Although artist Wil Hulsey may be best known for the animal attack cover paintings he created for vintage men’s adventure magazines, especially his famed “Weasels Ripped My Flesh” cover, he was equally good at creating other types of action and adventure scenes.
I showed some nice examples in my previous post, which featured photos of some of the original Hulsey “Good Girl Art” cover paintings from the Rich Oberg Collection.
The painting at left is another Hulsey original owned by Rich.
It was used on the cover of the November 1958 issue of Man’s Life magazine.
Like many of the pulp art paintings done for the covers of the classic all-fiction digest pulps and their successors, cover paintings done for men’s post-WWII adventure pulp mags often tell a story in themselves.
Hulsey’s cover painting for the November 1958 issue of Man’s Life is a great example.
Your eyes can’t help but be initially drawn to the beautiful, scantily-clad blonde in the left half of the painting, who has her back to a barn door and a concerned but determined look on her face.
In one hand, she’s holding a Confederate flag close to her chest. In the other hand, she’s holding what appears to be Griswold and Gunnison revolver, the South’s version of the Union’s Colt Army and Navy Colt revolvers.
The reason our Rebel belle is hiding in the barn is apparent when you look at the right half of the painting. Her Southern plantation style mansion is in flames in the background.
The Yankee soldiers who set it ablaze are walking toward the barn, past the body of a dead Confederate soldier. When you look at the cover of the magazine and see the title of the story the painting goes with — “The Girl Who Made War Hell For Gen. Sherman” — you know the belle’s home is one of those torched during Sherman’s “March to the Sea.”
Do I love that cover painting? Hell, yeah.
Aside from the fact that I’m a major fan of Hulsey’s artwork, I have been a Civil War history buff ever since I was a kid in the 1950s and 1960s.

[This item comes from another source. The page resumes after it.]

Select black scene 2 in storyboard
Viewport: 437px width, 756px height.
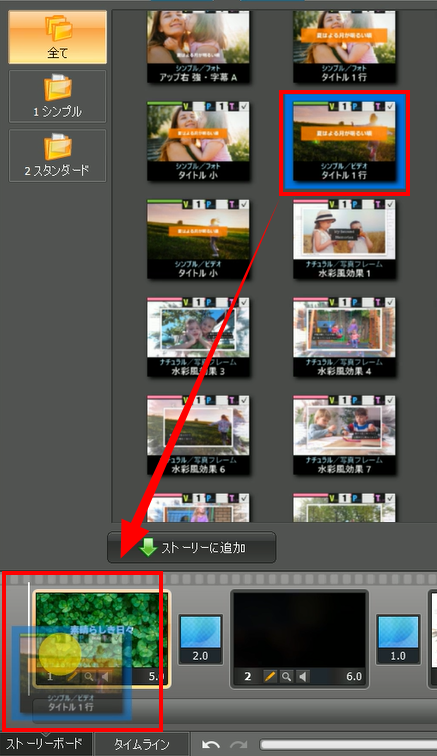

From the late ‘50s to the mid-1960s, the American Civil War was a popular topic in books, magazines, TV shows and movies.
This trend was sparked in part by the observance of the Civil War Centennial. It was a big deal that officially started with the creation of the U.S. Civil War Centennial Commission by Congress in 1957.
Men’s adventure magazines joined in with their own unique brand of Civil War stories and artwork, which mixed a bit of history with some rousing action, adventure and violence, spiced up with some beautiful women and mild sex scenes.
To my knowledge, Hulsey created at least four Civil War cover paintings for the two men’s adventure mags he did most of his work for: Man’s Life and True Men Stories.
His cover for the August 1959 issue of Man’s Life features another blonde Rebel bombshell, baring a goodly amount of cleavage in her unbuttoned Confederate blouse. She’s “CAPTAIN JANE TYLER: THE REBEL GIRL WHO STOPPED THE YANKS.”
The bound lady in red featured in Hulsey’s painting on the June 1958 issue of True Men Stories is a not a Reb. She’s a spy for the Yankees, in the story “THE PRIVATE WAR OF THE LADY IN RED.”
So is the babe on the cover of the December 1959 issue of True Men Stories. In the men’s pulp mag alternate history of the Civil War, she is “THE BEAUTIFUL YANKEE SPY WHO SEDUCED HER FIRING SQUAD.”
The original painting shown next to that cover below is another one of the original Hulsey paintings that’s owned by Rich Oberg and shown here courtesy of Rich. (Thanks, as always, amigo!)
Mort Kunstler, another great artist who worked for men’s adventure magazines, went on to become famous for his Civil War art. I’ve done several posts here about Mort’s magazine art and I think his highly-popular Civil War paintings are superb.
But I gotta admit, I have a special fondness for the much less well-known, sexy Civil War paintings done by Wil Hulsey.
And, since 2011 is the 150th anniversary of the beginning of the American Civil War, I’ll make this post my contribution to that observance (along with my recent post on This Day in Quotes).